__Passage to read__
+ + +

Pyspark: SaveTable in windows cannot handle windows path

I am trying to save a CSV file using a windows path (with "" instead of "/"). I think it does not works, because of the windows path.
Is this the problem why the code does not works?
Is there a workaround for the problem?
The code:
from pyspark.sql import SparkSession
from pyspark.sql.types import *
from pyspark.sql import Row
def init_spark(appname):
spark = SparkSession.builder.appName(appname).getOrCreate()
sc = spark.sparkContext
return spark,sc
def run_on_configs_spark():
spark,sc = init_spark(appname="bucket_analysis")
p_configs_RDD = sc.parallelize([1,4,5])
p_configs_RDD=p_configs_RDD.map(mul)
schema = StructType([StructField('a', IntegerType()), StructField('b', IntegerType())])

+ + +

__Available data__
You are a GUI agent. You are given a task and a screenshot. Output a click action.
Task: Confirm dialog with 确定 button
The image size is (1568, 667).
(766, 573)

+ + +

__Required tasks__
[1] In the PySpark post, what kind of file is the writer trying to save?
[2] Please rewrite the part of the PySpark post starting with "Pyspark: SaveTable in" and going on through "for the problem?", replacing "workaround" with "fix".
The listing comes from a different source than the PySpark post.

__Responses in order__
[1] A CSV file.

[2]
Pyspark: SaveTable in windows cannot handle windows path

I am trying to save a CSV file using a windows path (with "" instead of "/"). I think it does not works, because of the windows path.
Is this the problem why the code does not works?
Is there a fix for the problem?